Evaluates by creating a DataFrame containing evaluated data and index.

See LazyResult

Returns:
DataFrame

DataFrame with evaluated data and index.

fillna(value)[source]

Returns DataFrame with missing values replaced with value.

Parameters:
value : {int, float, bytes, bool} or dict

Scalar value to replace missing values with. If dict, replaces missing values only in the key columns with the value scalar.

Returns:
DataFrame

With missing values replaced.

classmethod from_pandas(df)[source]

Create baloo DataFrame from pandas DataFrame.

Parameters:
df : pandas.frame.DataFrame
Returns:
DataFrame
groupby(by)[source]

Group by certain columns, excluding index.

Simply reset_index if desiring to group by some index column too.

Parameters:
by : str or list of str

Column(s) to groupby.

Returns:
DataFrameGroupBy

Object encoding the groupby operation.

head(n=5)[source]

Return DataFrame with first n values per column.

Parameters:
n : int

Number of values.

Returns:
DataFrame

DataFrame containing the first n values per column.

Examples

>>> df = bl.DataFrame(OrderedDict((('a', np.arange(5, 8)), ('b', np.arange(3)))))
>>> print(df.head(2).evaluate())
       a    b
---  ---  ---
  0    5    0
  1    6    1
iloc

Retrieve Indexer by index.

Supported iloc functionality exemplified below.

Examples

>>> df = bl.DataFrame(OrderedDict((('a', np.arange(5, 8)), ('b', np.array([1, 0, 2])))))
>>> print(df.iloc[0:2].evaluate())
       a    b
---  ---  ---
  0    5    1
  1    6    0
>>> print(df.iloc[bl.Series(np.array([0, 2]))].evaluate())
       a    b
---  ---  ---
  0    5    1
  2    7    2
join(other, on=None, how='left', lsuffix=None, rsuffix=None, algorithm='merge', is_on_sorted=True, is_on_unique=True)[source]
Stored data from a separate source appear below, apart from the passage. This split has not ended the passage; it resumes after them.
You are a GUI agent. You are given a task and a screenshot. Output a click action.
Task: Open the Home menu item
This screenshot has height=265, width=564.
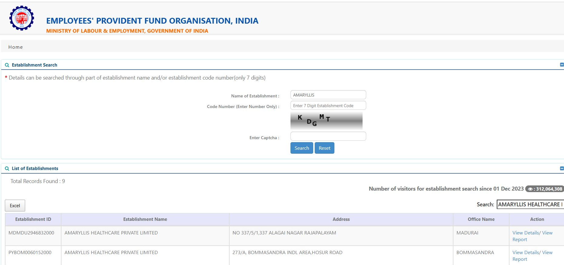15,47
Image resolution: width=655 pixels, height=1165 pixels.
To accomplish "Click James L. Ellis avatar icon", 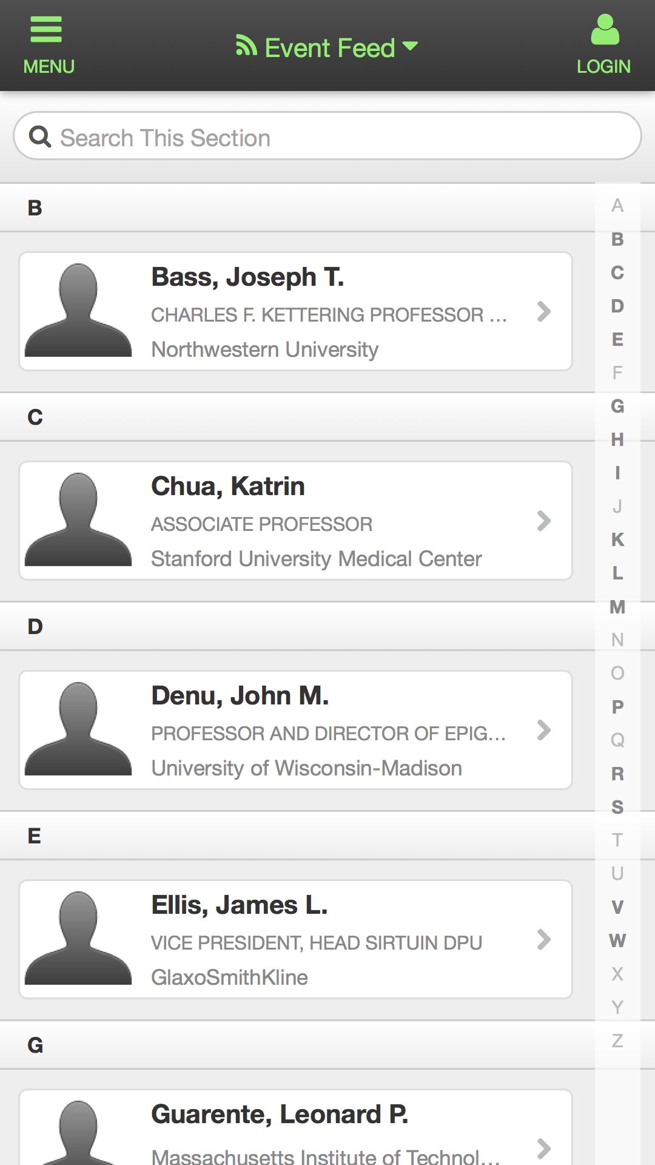I will 78,938.
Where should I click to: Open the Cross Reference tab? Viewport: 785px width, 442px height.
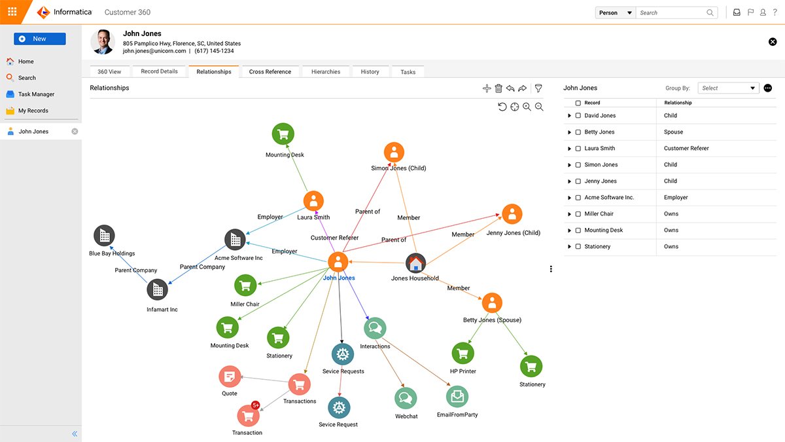(x=270, y=71)
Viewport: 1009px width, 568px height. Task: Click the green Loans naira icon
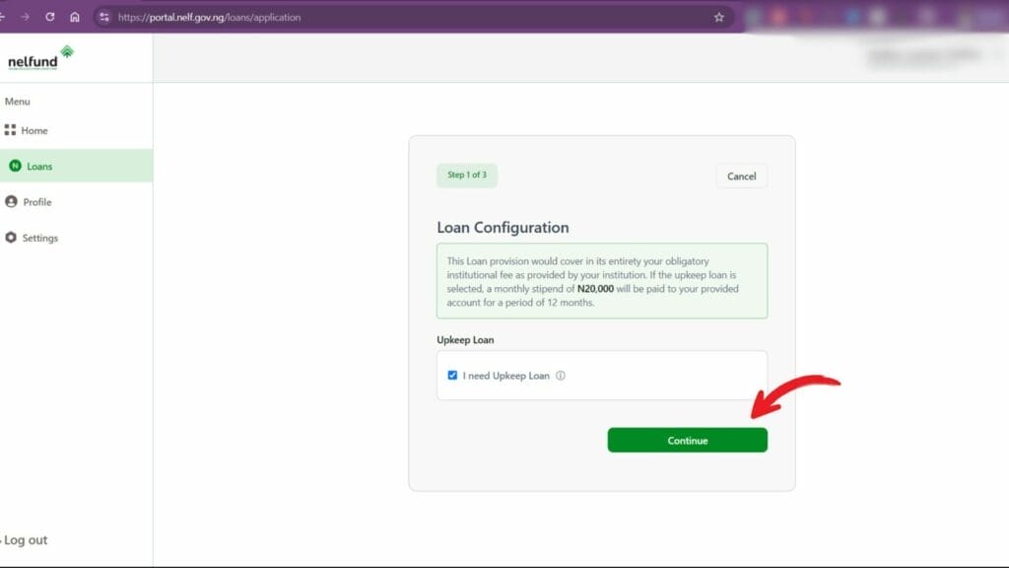(15, 166)
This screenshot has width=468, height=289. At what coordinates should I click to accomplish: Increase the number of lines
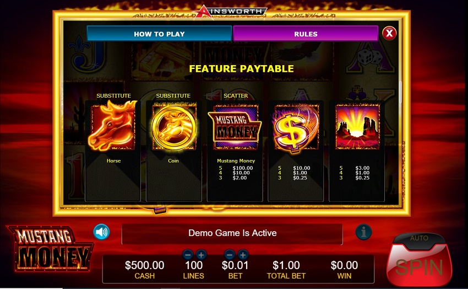point(201,255)
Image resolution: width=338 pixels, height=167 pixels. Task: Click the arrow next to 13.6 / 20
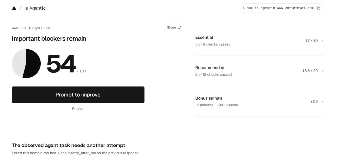tap(321, 71)

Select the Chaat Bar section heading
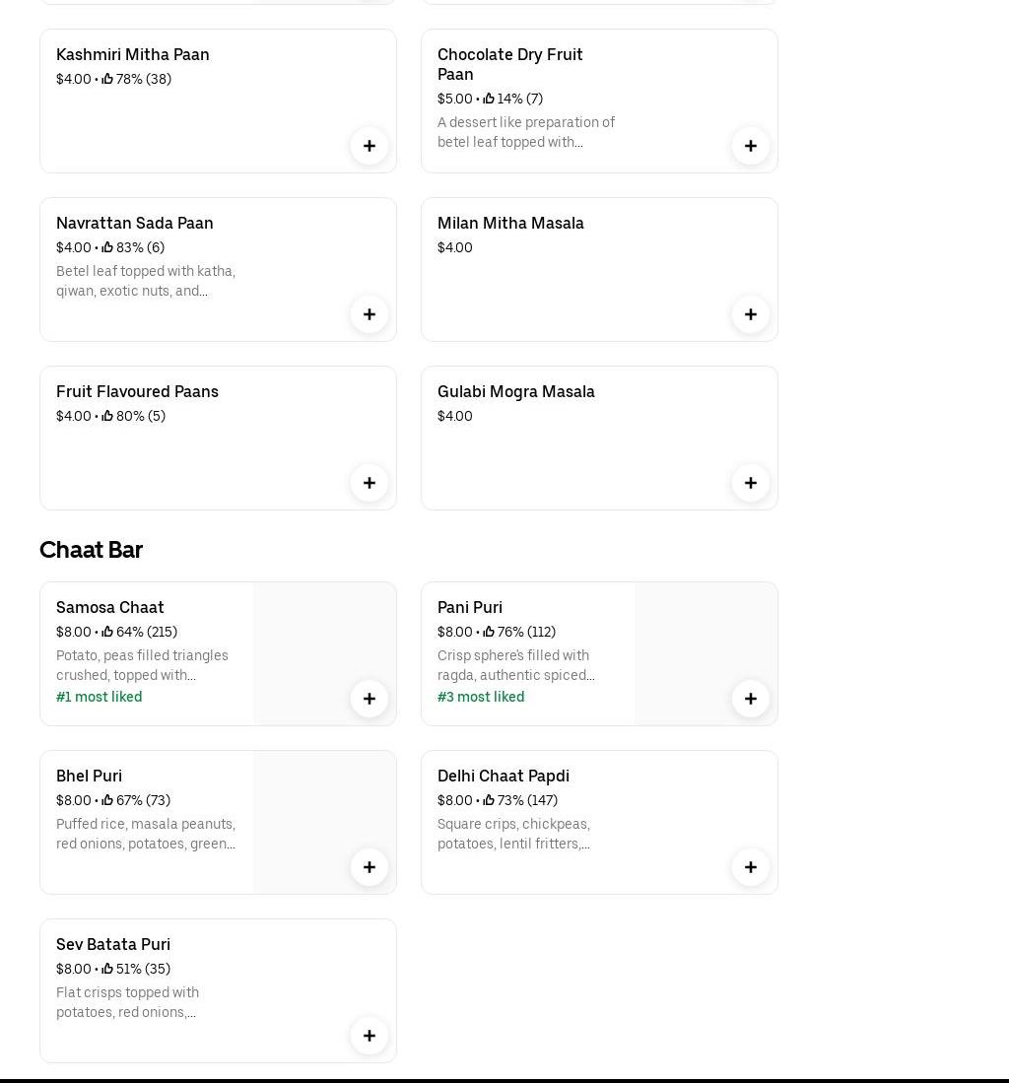(91, 550)
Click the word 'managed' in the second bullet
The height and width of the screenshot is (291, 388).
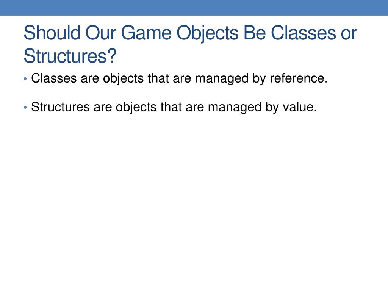(x=235, y=108)
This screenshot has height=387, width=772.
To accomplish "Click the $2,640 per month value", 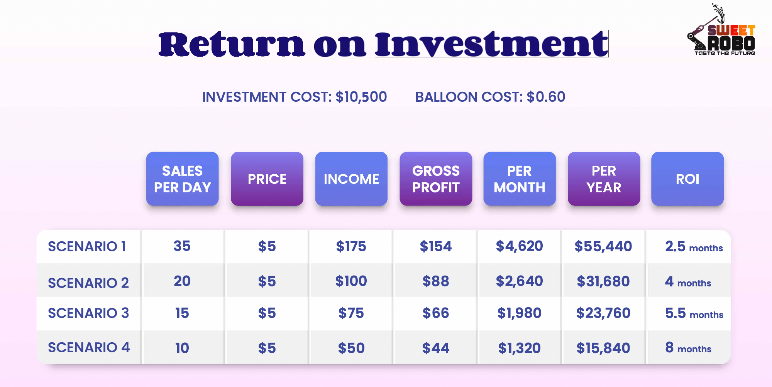I will 520,281.
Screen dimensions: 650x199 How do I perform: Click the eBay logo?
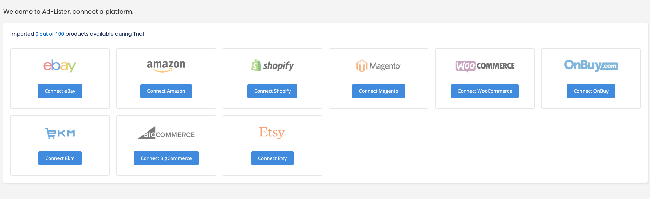tap(60, 65)
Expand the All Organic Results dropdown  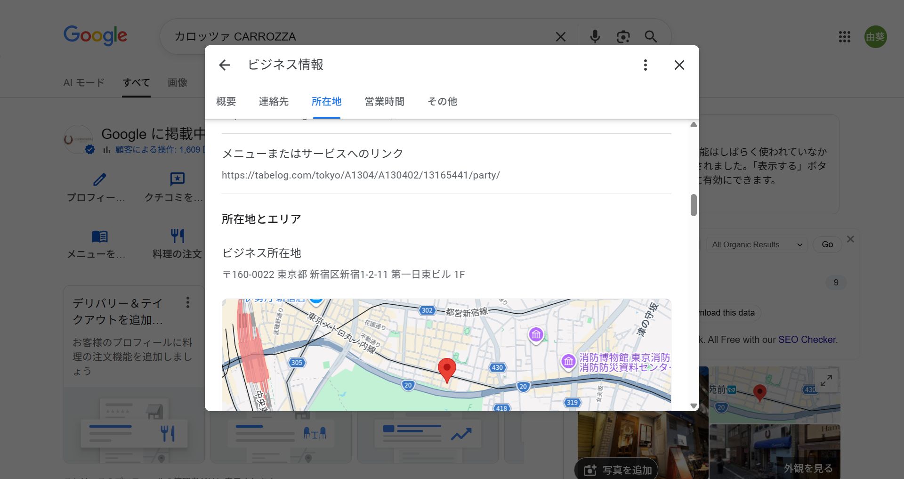757,244
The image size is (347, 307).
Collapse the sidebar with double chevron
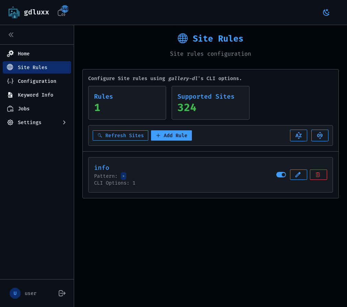(11, 34)
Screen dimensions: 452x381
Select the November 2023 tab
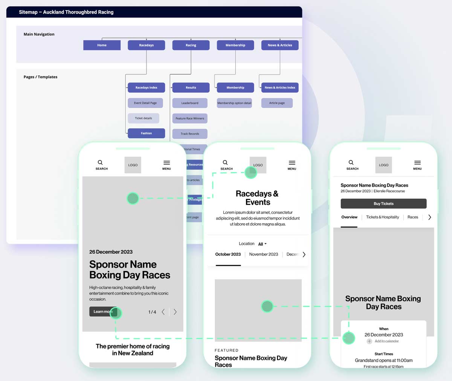pos(264,255)
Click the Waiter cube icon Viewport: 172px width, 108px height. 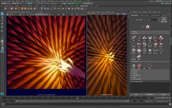tap(148, 27)
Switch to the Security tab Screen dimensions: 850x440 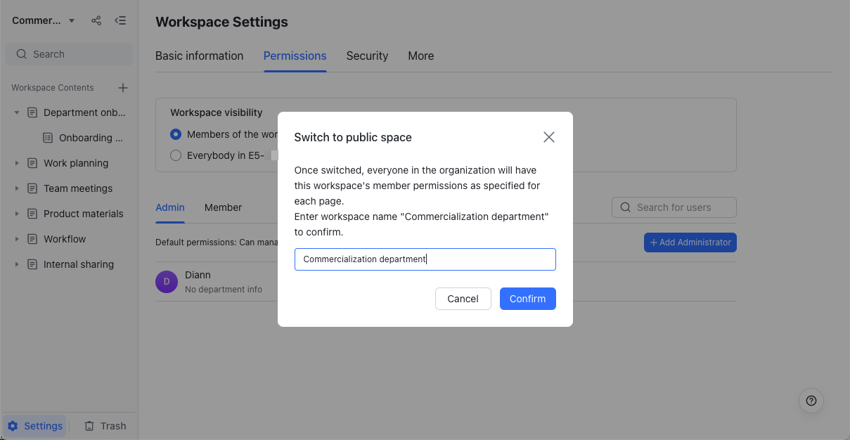pyautogui.click(x=367, y=56)
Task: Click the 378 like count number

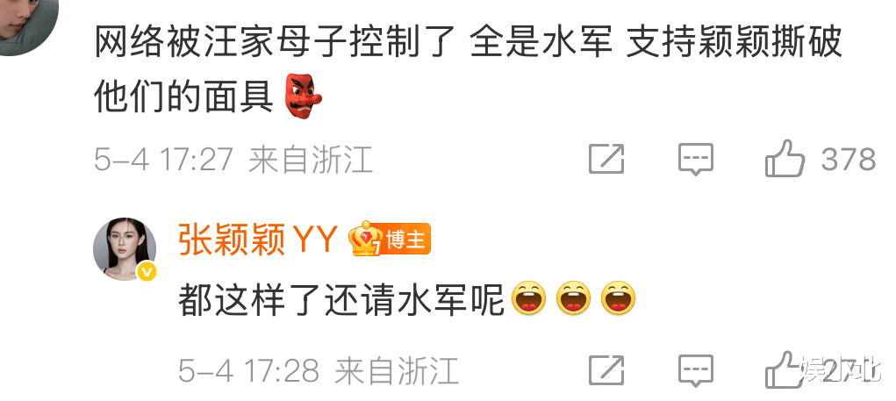Action: (x=848, y=160)

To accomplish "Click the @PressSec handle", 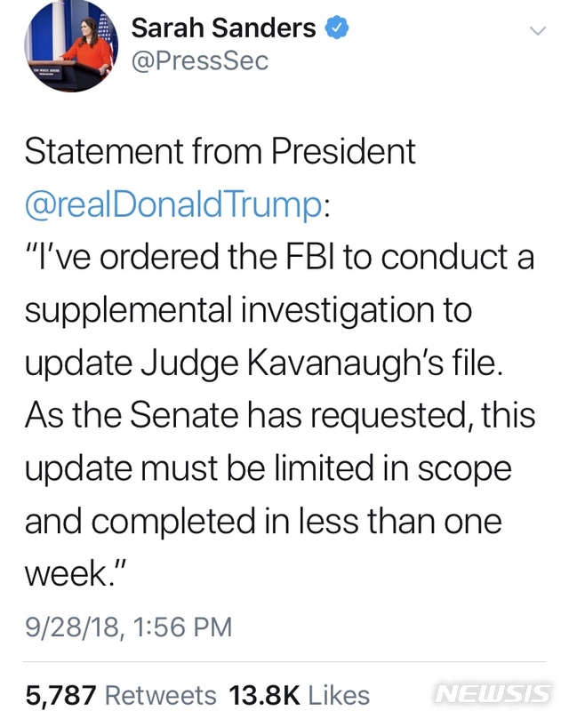I will tap(199, 61).
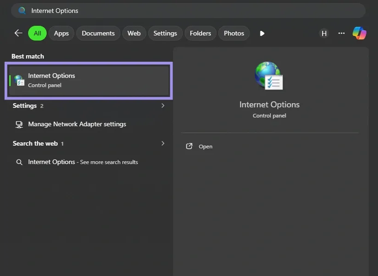This screenshot has width=378, height=276.
Task: Switch to the Documents filter tab
Action: pos(98,33)
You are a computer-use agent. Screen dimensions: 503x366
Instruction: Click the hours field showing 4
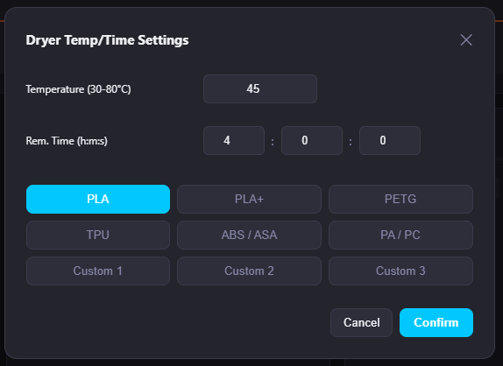coord(234,140)
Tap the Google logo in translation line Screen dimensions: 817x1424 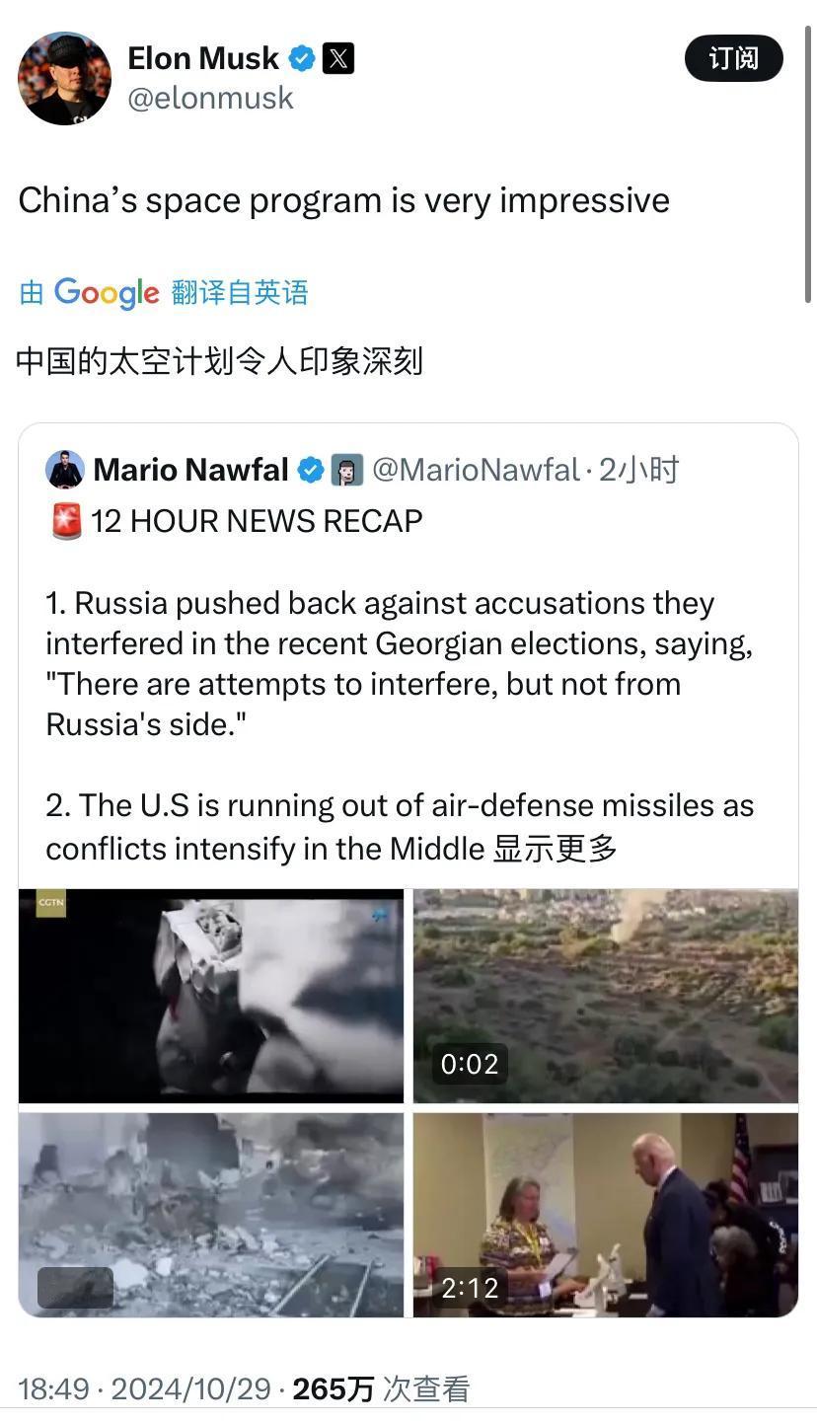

Database-like join this DataFrame with the other DataFrame.

Currently assumes the on columns are sorted and the on-column(s) values are unique! Next work handles the other cases.

Note there’s no automatic cast if the type of the on columns differs.

Check DataFrame.merge() for more details.

Parameters:
other : DataFrame

With which to merge.

on : str or list or None, optional

The columns from both DataFrames on which to join. If None, will join on the index if it has the same name.

how : {‘inner’, ‘left’, ‘right’, ‘outer’}, optional

Which kind of join to do.

lsuffix : str, optional

Suffix to use on columns that overlap from self.

rsuffix : str, optional

Suffix to use on columns that overlap from other.

algorithm : {‘merge’, ‘hash’}, optional

Which algorithm to use. Note that for ‘hash’, the other DataFrame is the one hashed.

is_on_sorted : bool, optional

If we know that the on columns are already sorted, can employ faster algorithm.

is_on_unique : bool, optional

If we know that the values are unique, can employ faster algorithm.

Returns:
DataFrame

DataFrame containing the merge result, with the on columns as index.

keys()[source]

Retrieve column names as Index, i.e. for axis=1.

Returns:
Index

Column names as an Index.

merge(other, how='inner', on=None, suffixes=('_x', '_y'), algorithm='merge', is_on_sorted=False, is_on_unique=True)[source]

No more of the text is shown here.